Cette 3e partie propose pourtant des éléments fort intéressants, débutant d’emblée par une originale analyse de « l’émergence d’une géopolitique des peuples autochtones », se poursuivant avec la présentation des stratégies des différents États arctiques ou non-arctiques, ainsi que des entreprises et autres acteurs non étatiques, pour présenter dans un dernier chapitre les formes de la gouvernance, les institutions et le développement de la coopération. Tout ceci est exact, mais le lecteur risque fort de se voir conforté dans le cliché d’une région au cœur de vive tensions, objet de « conflits », « nouveau théâtre de la puissance », « région disputée » objet d’une remilitarisation qui en fait n’a pas de vocation offensive. Il est ainsi dommage que les nuances de l’exposé, bien réelles, soient en partie gommées par l’accent mis dans quelques titres sur des idées reçues au sujet de la région.
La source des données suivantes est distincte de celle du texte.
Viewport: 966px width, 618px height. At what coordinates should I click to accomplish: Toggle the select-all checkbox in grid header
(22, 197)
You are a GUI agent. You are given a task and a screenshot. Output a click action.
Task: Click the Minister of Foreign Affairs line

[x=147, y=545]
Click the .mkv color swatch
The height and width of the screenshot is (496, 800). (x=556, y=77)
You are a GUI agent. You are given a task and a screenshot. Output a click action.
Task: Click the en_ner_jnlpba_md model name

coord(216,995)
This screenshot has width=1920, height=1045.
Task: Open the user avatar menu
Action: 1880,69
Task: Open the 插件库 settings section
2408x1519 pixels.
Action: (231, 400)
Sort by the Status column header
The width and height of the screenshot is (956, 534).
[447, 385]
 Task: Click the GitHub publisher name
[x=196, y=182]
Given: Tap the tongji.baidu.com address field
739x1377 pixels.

Le livre présente d’indéniables qualités : le souci d’un tour d’horizon thématique et géographique ; l’accent mis, de manière originale, sur les peuples autochtones, les défis contemporains auxquels ils font face ; les villes et les façons d’habiter l’Arctique; la géopolitique des peuples autochtones et la problématique des retombées des activités économiques pour les peuples locaux. Le texte est très clair, bien illustré, et le plan bien articulé. D’autres éléments paraissent plus discutables, comme l’inclusion de Terre-Neuve dans la zone arctique – le nord du Labrador est certes subarctique mais l’île de Terre-Neuve est clairement boréale et atlantique. Dans la même veine, on s’étonnera de lire des développements sur l’hydroélectricité du Québec, alors qu’aucun barrage ne se trouve dans la zone subarctique et que les seuls projets dans cette zone, le harnachement de la rivière Grande Baleine, ont été abandonnés en 1994. On s’étonnera aussi de lire que la chasse et la pêche soient devenues des activités de loisir (p.70), alors qu’elles constituent encore une partie non-négligeable de l’apport alimentaire même si elles diminuent, et sont la base d’une activité économique conséquente avec les produits dérivés du phoque. C’est pour n’avoir pas su prendre la mesure de cette réalité que l’adhésion de l’Union européenne comme observateur au Conseil de l’Arctique a été rejetée par les Inuits via le veto canadien, en représailles de la destruction du marché de ces produits. On pourra regretter aussi que la question de l’indépendance du Groenland, liée précisément à l’ouverture en faveur de l’exploitation des ressources pétrolières et minières, ne soit pas davantage évoquée; ou que les conditions économiques très difficiles qui pèsent sur l’exploitation de ces ressources ne soient pas davantage détaillées, malgré les réelles avancées technologiques évoquées dans l’ouvrage. Alors que l’ouvrage insiste avec raisons sur l’intégration de la région dans la mondialisation, les éléments qui président aux choix stratégiques des compagnies minières, pétrolières ou maritimes sont peu évoqués, notamment le juste à temps pour le transport du conteneur ou le service de transport en tramp pour le vrac, contraintes logistiques qui limitent l’intérêt de ces compagnies pour les routes arctiques, et donc leur valeur stratégique à l’échelle mondiale.

Dans l’ensemble, un très bon ouvrage général sur les transformations actuelles de la région, avec plusieurs références pour pouvoir continuer d’explorer les questions arctiques.